Further, if all EMU nations followed Germany’s lead – then there would be mass Depression throughout Europe.

While the architecture of the monetary union is flawed at its most elemental level – these nations should never share a currency – the fact that Germany has crafted a strategy based on the immiseration of its Eurozone partners makes it more vulnerable to crises.

The Single Market. Le marché unique. Der Binnenmarkt. Somehow, even progressives eulogise the concept.

But this massive imbalance is what it has created and the ‘imbalance procedure’ has failed to discipline the consistent violation of Germany, the Netherlands, and Denmark of the EU rules.

Violations of the imbalance rules trigger “the alert mechanism report (AMR)” – the latest being issued on November 21, 2018 – 2019 European Semester: Alert Mechanism Report.

But while there are words about the violations nothing ever gets done.

In the blog post cited above – Greece “neither thrived nor struggled” – the financial press alt world (December 31, 2018) – provided a detailed account of what the German and Dutch surpluses mean for the rest of Europe.

The summary points are:

1. The persistent German and Netherlands’ current account surpluses drain spending from elsewhere in the Eurozone.

2. Then fiscal surpluses further exacerbate the spending drain.

3. The causal links between these balances is clear. By suppressing domestic demand – public and private consumption and capital formation investment – through its attacks on wages growth and fiscal austerity, the surplus nations also stifle imports.

4. The surpluses lead to an accumulation of financial claims against the rest of the world.

5. If a Member State achieve a balanced fiscal outcome and is sitting on the current account surplus threshold (6 per cent), then its private domestic sector will be saving overall 6 per cent of GDP.

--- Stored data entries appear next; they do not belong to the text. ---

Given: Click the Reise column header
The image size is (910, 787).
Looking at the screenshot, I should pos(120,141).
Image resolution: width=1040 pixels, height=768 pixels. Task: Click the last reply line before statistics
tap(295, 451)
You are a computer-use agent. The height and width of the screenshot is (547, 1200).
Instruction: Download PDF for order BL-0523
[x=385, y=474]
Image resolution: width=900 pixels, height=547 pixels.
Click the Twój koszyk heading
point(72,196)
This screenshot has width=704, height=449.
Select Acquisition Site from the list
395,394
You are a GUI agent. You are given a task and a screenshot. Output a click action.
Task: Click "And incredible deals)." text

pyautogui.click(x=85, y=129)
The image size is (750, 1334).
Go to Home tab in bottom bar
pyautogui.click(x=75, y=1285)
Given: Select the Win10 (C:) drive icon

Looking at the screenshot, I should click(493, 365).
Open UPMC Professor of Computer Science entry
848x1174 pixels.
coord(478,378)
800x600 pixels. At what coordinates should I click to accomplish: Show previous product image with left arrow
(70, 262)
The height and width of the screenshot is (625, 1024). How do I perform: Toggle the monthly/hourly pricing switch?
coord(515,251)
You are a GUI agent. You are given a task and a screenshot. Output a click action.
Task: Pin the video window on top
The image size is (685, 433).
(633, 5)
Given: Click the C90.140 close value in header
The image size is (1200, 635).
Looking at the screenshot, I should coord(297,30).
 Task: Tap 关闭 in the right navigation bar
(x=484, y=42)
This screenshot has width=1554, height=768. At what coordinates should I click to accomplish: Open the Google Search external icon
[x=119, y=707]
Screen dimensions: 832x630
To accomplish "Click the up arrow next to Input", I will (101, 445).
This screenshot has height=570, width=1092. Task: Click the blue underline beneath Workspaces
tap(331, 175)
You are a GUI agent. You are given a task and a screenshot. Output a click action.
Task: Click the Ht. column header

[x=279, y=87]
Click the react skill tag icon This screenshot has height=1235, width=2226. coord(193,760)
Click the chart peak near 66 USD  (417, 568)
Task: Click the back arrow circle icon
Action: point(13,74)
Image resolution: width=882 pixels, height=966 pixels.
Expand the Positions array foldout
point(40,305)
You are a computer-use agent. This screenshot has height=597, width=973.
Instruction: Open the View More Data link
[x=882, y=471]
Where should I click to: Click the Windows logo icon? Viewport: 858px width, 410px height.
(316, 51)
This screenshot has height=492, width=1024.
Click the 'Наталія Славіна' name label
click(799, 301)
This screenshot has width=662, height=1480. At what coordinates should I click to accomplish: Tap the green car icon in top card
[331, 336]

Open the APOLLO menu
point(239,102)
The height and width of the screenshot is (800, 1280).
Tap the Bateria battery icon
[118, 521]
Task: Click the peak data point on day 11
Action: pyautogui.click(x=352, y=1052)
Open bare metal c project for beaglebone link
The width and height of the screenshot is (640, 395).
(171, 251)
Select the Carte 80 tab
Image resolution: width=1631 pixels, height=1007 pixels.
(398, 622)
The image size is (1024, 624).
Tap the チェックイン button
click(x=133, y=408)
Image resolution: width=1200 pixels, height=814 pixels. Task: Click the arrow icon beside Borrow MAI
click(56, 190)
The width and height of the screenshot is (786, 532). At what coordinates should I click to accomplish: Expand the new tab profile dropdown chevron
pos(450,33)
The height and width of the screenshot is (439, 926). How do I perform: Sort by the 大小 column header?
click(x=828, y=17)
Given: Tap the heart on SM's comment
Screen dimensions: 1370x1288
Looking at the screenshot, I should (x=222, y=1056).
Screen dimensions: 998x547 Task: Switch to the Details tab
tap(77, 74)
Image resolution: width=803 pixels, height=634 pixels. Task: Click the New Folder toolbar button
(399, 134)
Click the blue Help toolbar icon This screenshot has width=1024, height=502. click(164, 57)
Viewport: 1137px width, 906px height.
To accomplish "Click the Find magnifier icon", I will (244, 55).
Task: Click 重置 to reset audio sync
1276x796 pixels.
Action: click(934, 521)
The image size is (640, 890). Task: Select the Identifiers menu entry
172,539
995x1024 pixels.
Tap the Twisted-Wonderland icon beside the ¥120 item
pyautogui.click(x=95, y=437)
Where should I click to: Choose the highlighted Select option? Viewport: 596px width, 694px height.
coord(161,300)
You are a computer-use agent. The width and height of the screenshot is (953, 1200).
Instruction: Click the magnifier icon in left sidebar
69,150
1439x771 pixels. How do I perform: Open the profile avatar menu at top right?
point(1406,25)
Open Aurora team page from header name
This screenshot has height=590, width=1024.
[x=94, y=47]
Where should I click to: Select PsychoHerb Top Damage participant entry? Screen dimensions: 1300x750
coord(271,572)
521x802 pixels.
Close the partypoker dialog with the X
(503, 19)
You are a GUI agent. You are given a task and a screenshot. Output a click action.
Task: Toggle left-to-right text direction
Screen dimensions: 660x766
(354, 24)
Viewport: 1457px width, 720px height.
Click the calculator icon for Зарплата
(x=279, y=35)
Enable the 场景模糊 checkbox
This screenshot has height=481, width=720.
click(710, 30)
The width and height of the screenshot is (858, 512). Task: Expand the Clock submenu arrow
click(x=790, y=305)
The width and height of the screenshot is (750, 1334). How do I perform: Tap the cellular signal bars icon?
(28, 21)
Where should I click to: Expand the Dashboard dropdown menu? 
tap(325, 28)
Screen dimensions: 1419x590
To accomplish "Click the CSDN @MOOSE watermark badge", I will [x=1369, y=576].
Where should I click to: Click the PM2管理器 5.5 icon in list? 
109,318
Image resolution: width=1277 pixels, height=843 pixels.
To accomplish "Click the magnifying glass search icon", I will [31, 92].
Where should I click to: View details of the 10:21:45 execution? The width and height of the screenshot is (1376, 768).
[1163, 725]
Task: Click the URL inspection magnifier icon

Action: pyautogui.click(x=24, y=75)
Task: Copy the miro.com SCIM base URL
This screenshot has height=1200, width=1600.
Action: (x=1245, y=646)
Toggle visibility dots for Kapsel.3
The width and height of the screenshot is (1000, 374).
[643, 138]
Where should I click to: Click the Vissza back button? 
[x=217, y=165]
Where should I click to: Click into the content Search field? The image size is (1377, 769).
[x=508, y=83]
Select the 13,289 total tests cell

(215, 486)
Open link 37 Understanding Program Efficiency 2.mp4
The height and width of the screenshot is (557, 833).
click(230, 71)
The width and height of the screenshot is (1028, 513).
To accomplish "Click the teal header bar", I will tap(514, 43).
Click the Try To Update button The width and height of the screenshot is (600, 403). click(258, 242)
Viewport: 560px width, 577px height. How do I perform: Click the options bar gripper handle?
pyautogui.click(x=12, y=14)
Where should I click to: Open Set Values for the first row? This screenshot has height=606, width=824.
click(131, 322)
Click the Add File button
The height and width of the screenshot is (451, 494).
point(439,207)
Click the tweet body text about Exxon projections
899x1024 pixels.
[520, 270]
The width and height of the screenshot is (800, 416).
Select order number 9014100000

6. Those savings have not gone into the domestic economy of Germany, for example because the lack of domestic demand has suppressed profitable investment opportunities. As a result capital sought profits elsewhere.

7. So by deliberately constraining the standard of living of its citizens and undermining its own public and private infrastructure, the surplus nations also damaged their EMU partners.

How? The lack of demand for their exports and the provision of surplus nation savings leads to external deficits, which drain demand from the domestic economy.

To maintain high levels of employment, these partner nations have to run higher fiscal deficits, which then come up against the EU fiscal rules.

And the imposition of the austerity bias then means that these nations have below capacity growth, elevated levels of unemployment and underemployment, degraded public infrastructure, and are always in danger of a fiscal crisis if bond markets get skittish.

It is no way to run a monetary union.

Conclusion

The irony of all this is that ultimately German and Dutch external surpluses will fall below the allowable imbalance threshold of 6 per cent of GDP not because those nations are doing anything sensible to address their damaging stance, but, rather, because their economies have become dependent on export growth and with China slowing that will hurt them badly.

In other words, they will only come back within the EU laws through domestic recessions, and then, their fiscal positions will come under scrutiny again.

A crazy system.

And the Remainers in Britain think it is the exemplar of progressivism.

That is enough for today!

(c) Copyright 2019 William Mitchell. All Rights Reserved.

This Post Has 3 Comments

  1. Spot on; thanks Bill – will share.
    You may read posts from Brad Sester; he has been focusing for long on global imbalances and problem of surplus counties

  2. So the Euro locks deficit nations into a perpetual stop-go cycle, to which you add an austerity bias to make it permanent stop.

    The surplus nations suppress domestic consumption and wages, export their excess production, accumulate financial claims against the rest of the world and fall off a cliff if non-EU imports drop.